Whenever a line in the material below includes "agent", copy that line.
START Information given
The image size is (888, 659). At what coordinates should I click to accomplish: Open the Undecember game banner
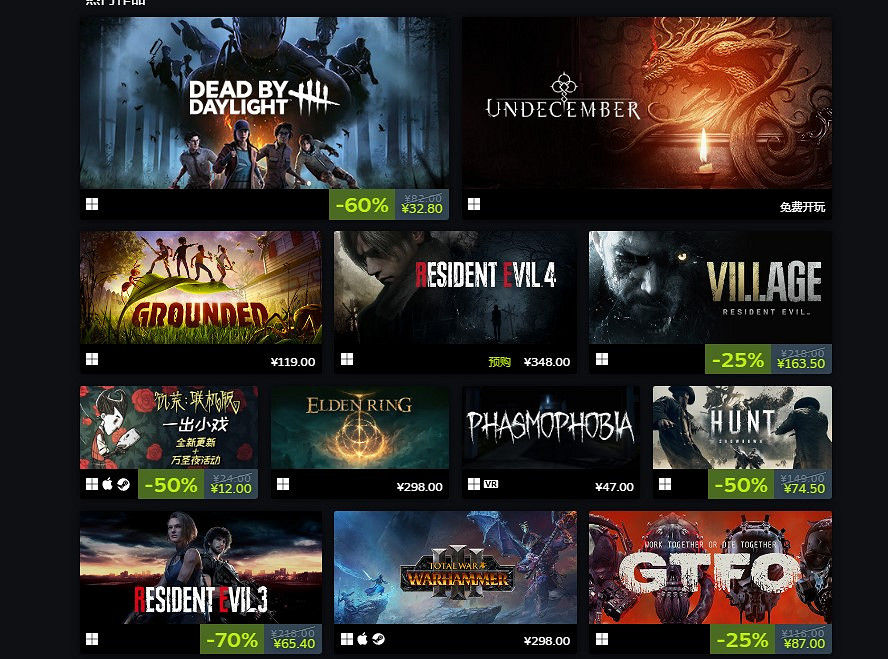647,103
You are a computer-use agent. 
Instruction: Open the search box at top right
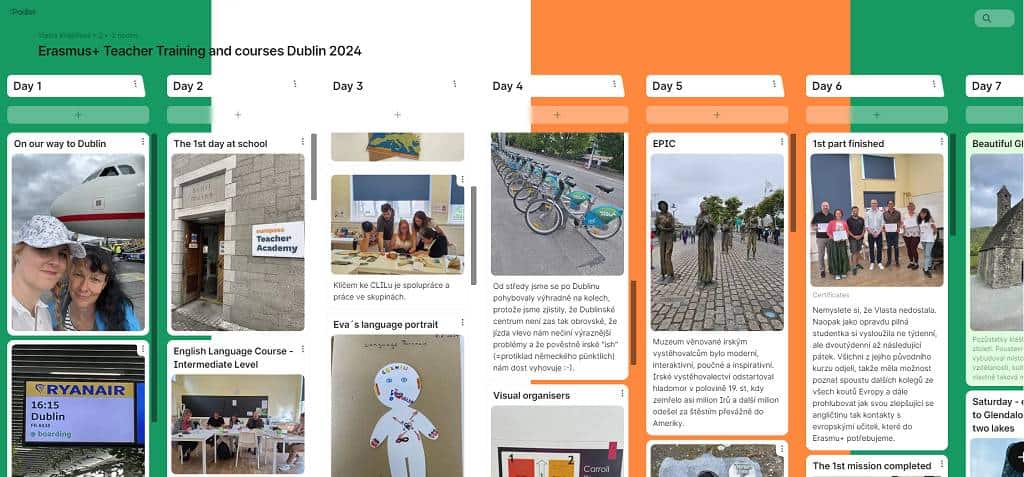pyautogui.click(x=994, y=18)
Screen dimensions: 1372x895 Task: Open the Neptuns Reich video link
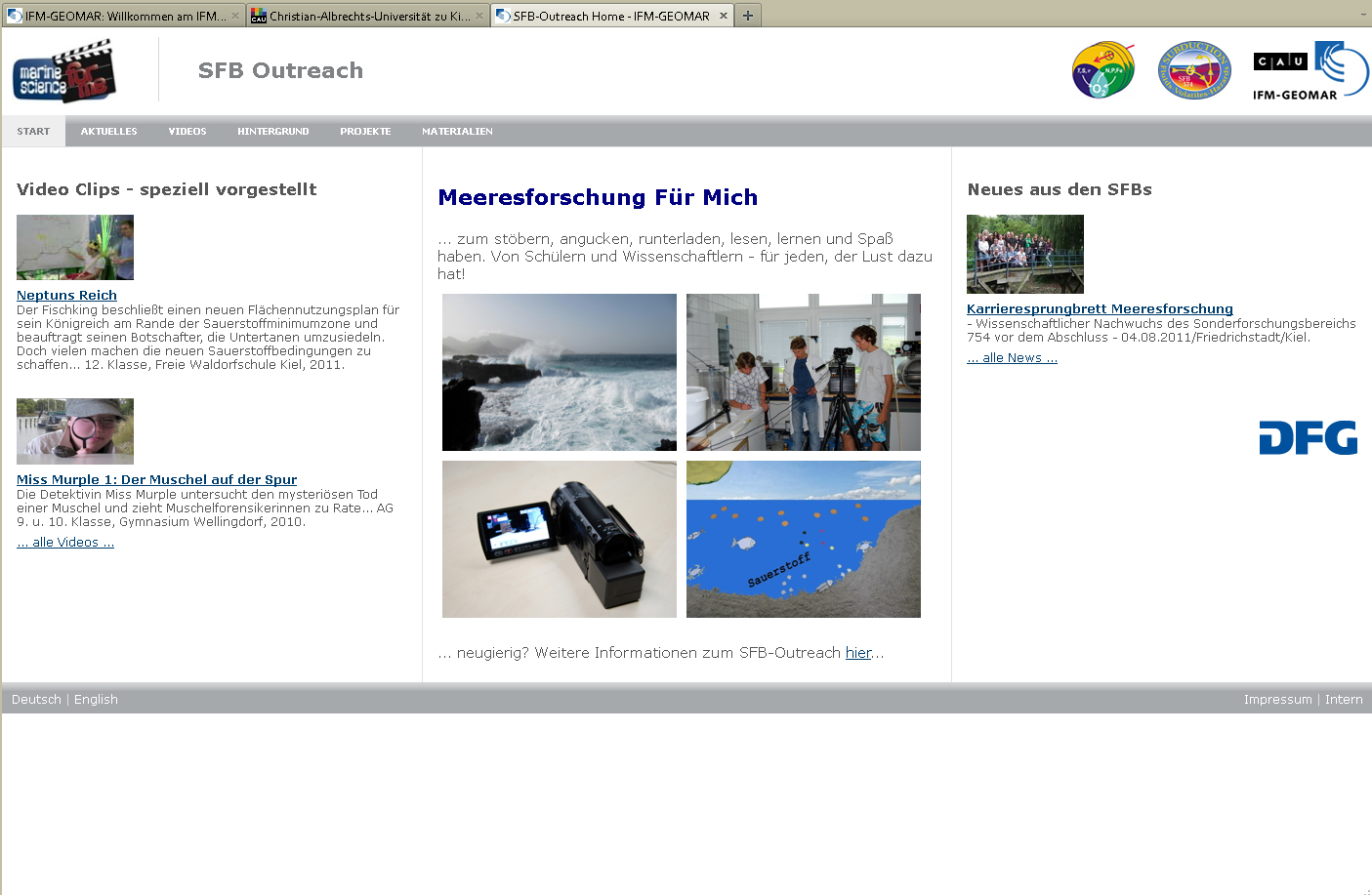pyautogui.click(x=66, y=295)
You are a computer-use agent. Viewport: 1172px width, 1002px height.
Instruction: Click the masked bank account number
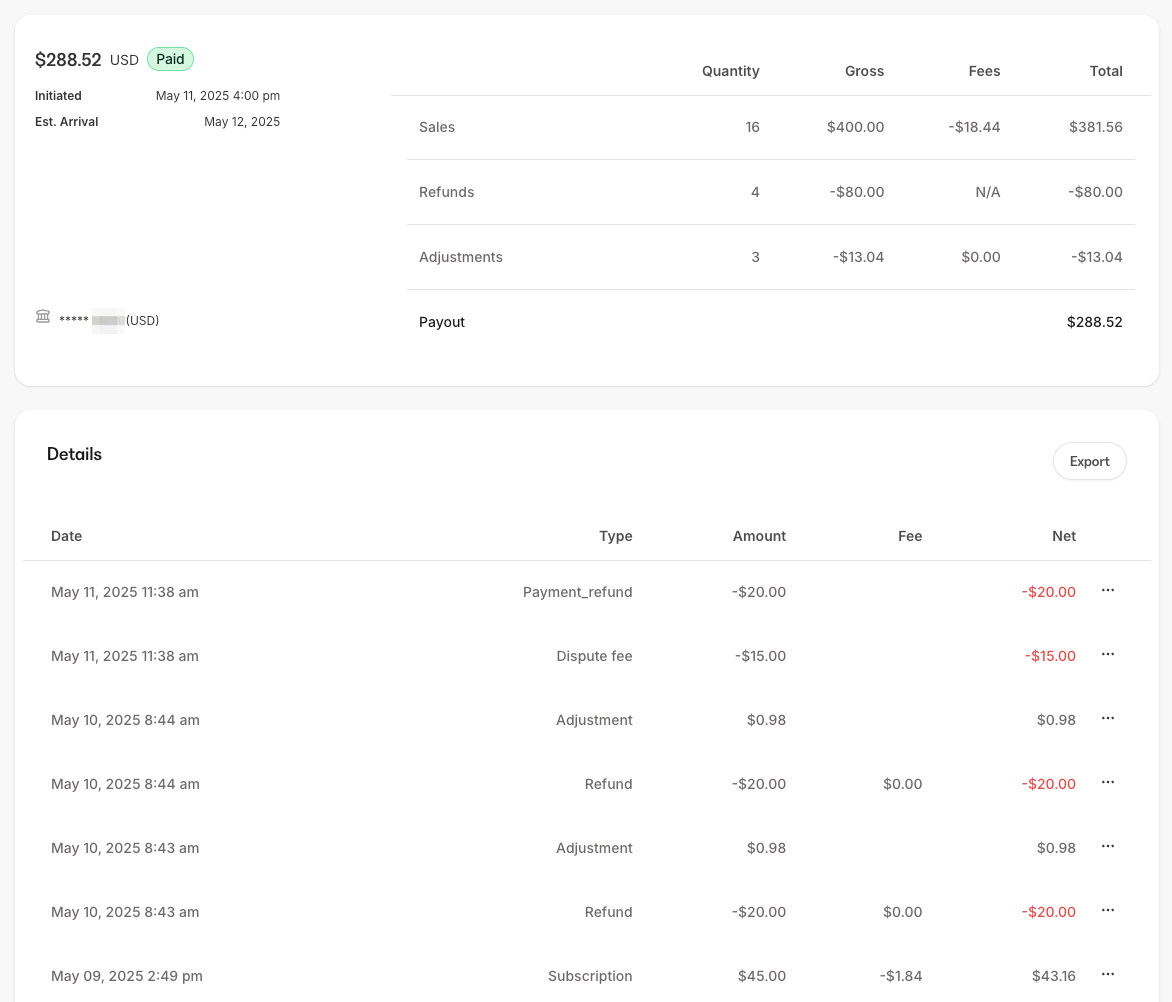pyautogui.click(x=106, y=320)
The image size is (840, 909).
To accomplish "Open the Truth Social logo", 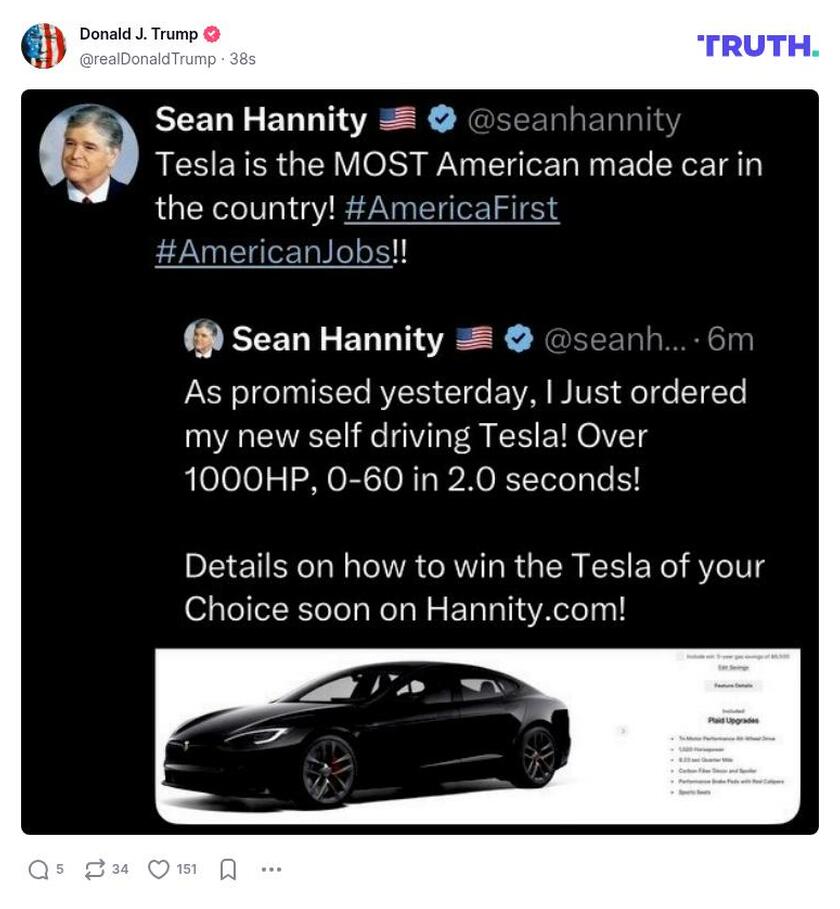I will 757,45.
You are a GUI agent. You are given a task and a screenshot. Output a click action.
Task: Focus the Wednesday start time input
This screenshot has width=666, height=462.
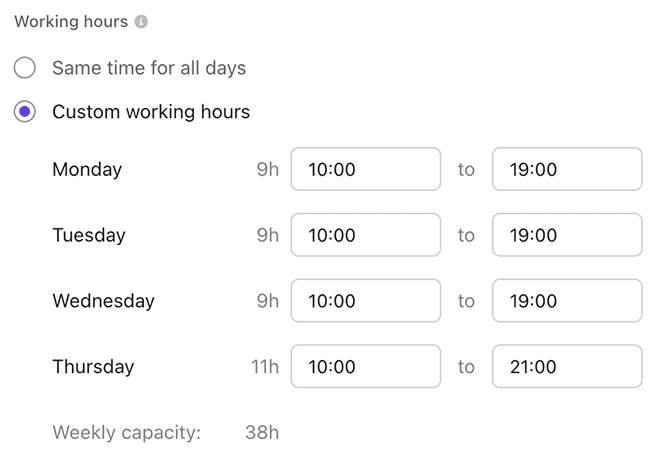pyautogui.click(x=365, y=301)
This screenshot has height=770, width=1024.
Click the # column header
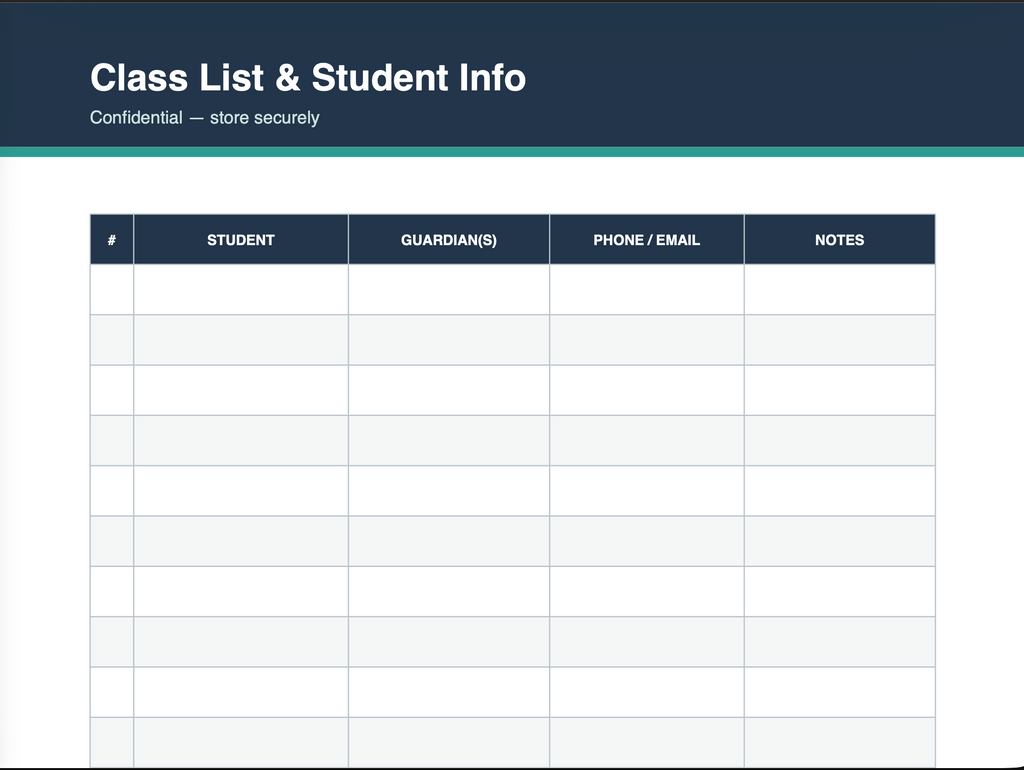point(112,240)
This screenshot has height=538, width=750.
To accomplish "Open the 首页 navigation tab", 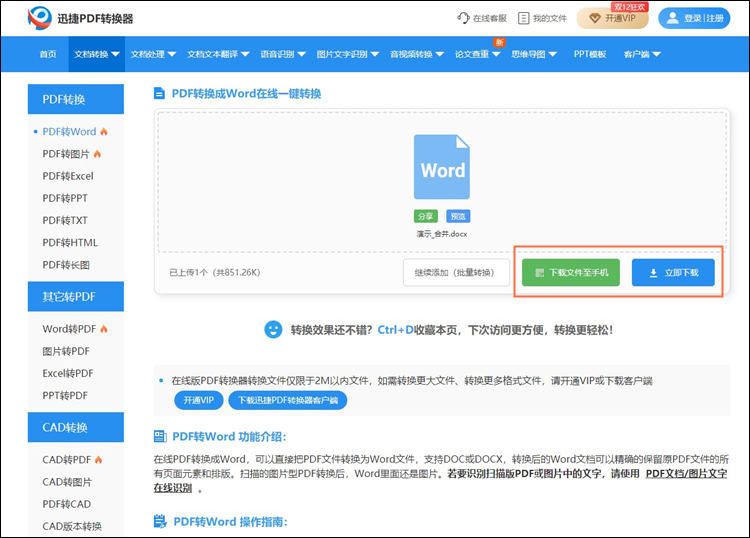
END Information given
Output for this exercise:
You are a computer-use agent. 
You are a computer-use agent. Viewport: 1172px width, 1002px height.
You are a GUI agent. You are given a task and a screenshot. Output a click action.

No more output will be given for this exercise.